An international group of expert scholars, whose contributions are commissioned for the volume, provide chapters that facilitate teaching at advanced undergraduate and postgraduate level, inspire new generations of researchers in the field and promote collaboration, cross-fertilisation and inspiration across sub-fields often treated separately, such as feminism, postcolonialism and poststructuralism. The volume sees these strands as complementary not contradictory, and emphasises their shared political goals, shared theoretical resources and complementary empirical practices.
Each chapter offers specific, focused, in-depth analysis that complements and exemplifies the broader coverage, making this Routledge Handbook of Critical International Relations essential reading for all students and scholars of international relations.

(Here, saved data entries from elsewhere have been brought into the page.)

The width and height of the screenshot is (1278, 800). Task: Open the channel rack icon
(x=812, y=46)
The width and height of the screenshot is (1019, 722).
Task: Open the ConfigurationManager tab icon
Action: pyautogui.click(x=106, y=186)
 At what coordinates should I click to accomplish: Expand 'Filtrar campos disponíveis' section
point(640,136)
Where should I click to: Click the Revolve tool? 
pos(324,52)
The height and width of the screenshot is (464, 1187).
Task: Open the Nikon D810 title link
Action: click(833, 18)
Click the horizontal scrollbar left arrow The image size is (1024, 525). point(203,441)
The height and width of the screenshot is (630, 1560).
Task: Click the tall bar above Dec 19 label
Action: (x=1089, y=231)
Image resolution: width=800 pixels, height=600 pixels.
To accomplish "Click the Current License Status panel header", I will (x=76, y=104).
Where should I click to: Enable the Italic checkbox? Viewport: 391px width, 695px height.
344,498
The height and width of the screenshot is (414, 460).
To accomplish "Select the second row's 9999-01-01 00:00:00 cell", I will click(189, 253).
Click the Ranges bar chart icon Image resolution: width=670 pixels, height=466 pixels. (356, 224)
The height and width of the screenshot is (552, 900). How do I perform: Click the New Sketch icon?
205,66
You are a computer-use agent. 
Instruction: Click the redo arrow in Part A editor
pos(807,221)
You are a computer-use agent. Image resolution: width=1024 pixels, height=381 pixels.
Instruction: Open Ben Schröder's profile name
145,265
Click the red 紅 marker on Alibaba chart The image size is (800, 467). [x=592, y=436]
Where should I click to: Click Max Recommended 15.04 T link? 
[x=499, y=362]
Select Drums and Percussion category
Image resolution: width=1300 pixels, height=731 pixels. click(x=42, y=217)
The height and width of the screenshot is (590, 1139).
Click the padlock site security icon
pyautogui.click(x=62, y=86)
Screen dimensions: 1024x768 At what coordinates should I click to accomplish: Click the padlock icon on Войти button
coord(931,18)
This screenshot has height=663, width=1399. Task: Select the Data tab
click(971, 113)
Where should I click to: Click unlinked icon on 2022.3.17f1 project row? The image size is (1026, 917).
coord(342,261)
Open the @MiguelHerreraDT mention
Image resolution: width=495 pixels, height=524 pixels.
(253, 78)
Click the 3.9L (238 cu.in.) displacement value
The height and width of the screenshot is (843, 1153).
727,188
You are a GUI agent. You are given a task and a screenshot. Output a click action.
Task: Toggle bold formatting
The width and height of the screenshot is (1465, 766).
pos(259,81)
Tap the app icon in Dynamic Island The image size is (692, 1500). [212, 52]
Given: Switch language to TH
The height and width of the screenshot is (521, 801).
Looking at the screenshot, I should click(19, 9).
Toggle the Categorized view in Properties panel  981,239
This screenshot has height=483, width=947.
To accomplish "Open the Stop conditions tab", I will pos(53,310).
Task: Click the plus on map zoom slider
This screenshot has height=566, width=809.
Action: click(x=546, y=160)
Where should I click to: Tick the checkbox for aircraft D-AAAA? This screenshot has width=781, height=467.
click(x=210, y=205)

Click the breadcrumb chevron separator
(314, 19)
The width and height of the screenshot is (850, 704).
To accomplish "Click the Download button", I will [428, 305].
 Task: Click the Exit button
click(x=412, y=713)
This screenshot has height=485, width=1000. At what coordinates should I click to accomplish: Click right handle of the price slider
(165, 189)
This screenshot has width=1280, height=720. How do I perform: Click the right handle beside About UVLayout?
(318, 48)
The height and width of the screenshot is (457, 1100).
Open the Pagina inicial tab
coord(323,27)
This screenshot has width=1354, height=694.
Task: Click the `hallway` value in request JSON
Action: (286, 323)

Jenny Edkins is Professor of Politics at The University of Manchester. She taught previously at Aberystwyth University and the Open University. Her monographs include Face Politics (2015), Missing: Persons and Politics (2011), Trauma and the Memory of Politics (2003) and Whose Hunger? Concepts of Famine, Practices of Aid (2000). Her most recent book, Change and the Politics of Certainty, is forthcoming with Manchester University Press. In addition to her academic writing, she explores fiction, autobiography and other literary forms. She is engaged in several collaborative ventures, including the Gregynog Ideas Lab and the highly-regarded Routledge book series Interventions.